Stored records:
════
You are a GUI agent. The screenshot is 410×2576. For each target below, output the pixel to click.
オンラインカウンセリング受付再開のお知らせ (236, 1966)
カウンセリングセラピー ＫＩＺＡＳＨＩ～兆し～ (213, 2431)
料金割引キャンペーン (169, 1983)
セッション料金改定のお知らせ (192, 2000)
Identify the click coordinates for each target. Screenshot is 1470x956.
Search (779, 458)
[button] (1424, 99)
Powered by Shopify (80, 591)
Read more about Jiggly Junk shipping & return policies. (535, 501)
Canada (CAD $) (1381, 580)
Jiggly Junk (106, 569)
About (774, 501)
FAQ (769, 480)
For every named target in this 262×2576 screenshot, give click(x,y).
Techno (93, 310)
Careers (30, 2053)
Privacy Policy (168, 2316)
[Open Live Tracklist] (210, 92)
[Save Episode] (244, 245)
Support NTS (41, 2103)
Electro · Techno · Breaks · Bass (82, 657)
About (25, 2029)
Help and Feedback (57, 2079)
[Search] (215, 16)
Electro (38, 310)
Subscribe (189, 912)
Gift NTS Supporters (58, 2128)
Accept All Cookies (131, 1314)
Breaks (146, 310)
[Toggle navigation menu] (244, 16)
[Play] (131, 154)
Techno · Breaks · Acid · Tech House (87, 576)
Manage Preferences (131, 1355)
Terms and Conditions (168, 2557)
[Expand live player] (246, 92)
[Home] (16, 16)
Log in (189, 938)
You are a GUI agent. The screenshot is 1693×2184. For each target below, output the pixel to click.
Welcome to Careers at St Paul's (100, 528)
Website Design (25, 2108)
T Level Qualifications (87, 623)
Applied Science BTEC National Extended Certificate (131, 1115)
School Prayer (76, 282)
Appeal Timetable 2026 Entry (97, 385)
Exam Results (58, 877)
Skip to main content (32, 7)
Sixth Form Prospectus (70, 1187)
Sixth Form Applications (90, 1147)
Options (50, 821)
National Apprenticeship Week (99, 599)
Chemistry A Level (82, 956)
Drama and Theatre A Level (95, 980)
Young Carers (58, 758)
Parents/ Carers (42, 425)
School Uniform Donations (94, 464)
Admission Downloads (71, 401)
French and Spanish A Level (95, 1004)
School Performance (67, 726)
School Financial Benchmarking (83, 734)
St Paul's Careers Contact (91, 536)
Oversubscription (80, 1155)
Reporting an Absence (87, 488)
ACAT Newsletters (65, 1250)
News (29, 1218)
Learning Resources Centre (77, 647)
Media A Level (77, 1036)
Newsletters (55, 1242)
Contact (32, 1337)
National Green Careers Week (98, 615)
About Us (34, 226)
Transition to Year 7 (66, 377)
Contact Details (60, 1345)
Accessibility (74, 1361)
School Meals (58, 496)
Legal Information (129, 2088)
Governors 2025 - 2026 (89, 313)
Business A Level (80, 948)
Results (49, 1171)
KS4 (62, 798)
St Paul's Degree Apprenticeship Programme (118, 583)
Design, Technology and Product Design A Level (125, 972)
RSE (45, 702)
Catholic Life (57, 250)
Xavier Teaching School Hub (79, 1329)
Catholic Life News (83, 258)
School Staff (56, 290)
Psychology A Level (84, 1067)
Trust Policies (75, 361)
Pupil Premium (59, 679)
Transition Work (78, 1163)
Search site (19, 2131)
════
Write out the records exactly, starting at the first line and stopping after the line that contains "Support NTS (41, 2103)".

You are a GUI agent. The screenshot is 410×2576. For each target below, output the pixel to click.
オンラインカウンセリング受付再開のお知らせ (236, 1966)
カウンセリングセラピー ＫＩＺＡＳＨＩ～兆し～ (213, 2431)
料金割引キャンペーン (169, 1983)
セッション料金改定のお知らせ (192, 2000)
Identify the click coordinates for each target. Screenshot is 1470x956.
Search (779, 458)
[button] (1424, 99)
Powered by Shopify (80, 591)
Read more about Jiggly Junk shipping & return policies. (535, 501)
Canada (CAD $) (1381, 580)
Jiggly Junk (106, 569)
About (774, 501)
FAQ (769, 480)
For every named target in this 262×2576 screenshot, give click(x,y).
Techno (93, 310)
Careers (30, 2053)
Privacy Policy (168, 2316)
[Open Live Tracklist] (210, 92)
[Save Episode] (244, 245)
Support NTS (41, 2103)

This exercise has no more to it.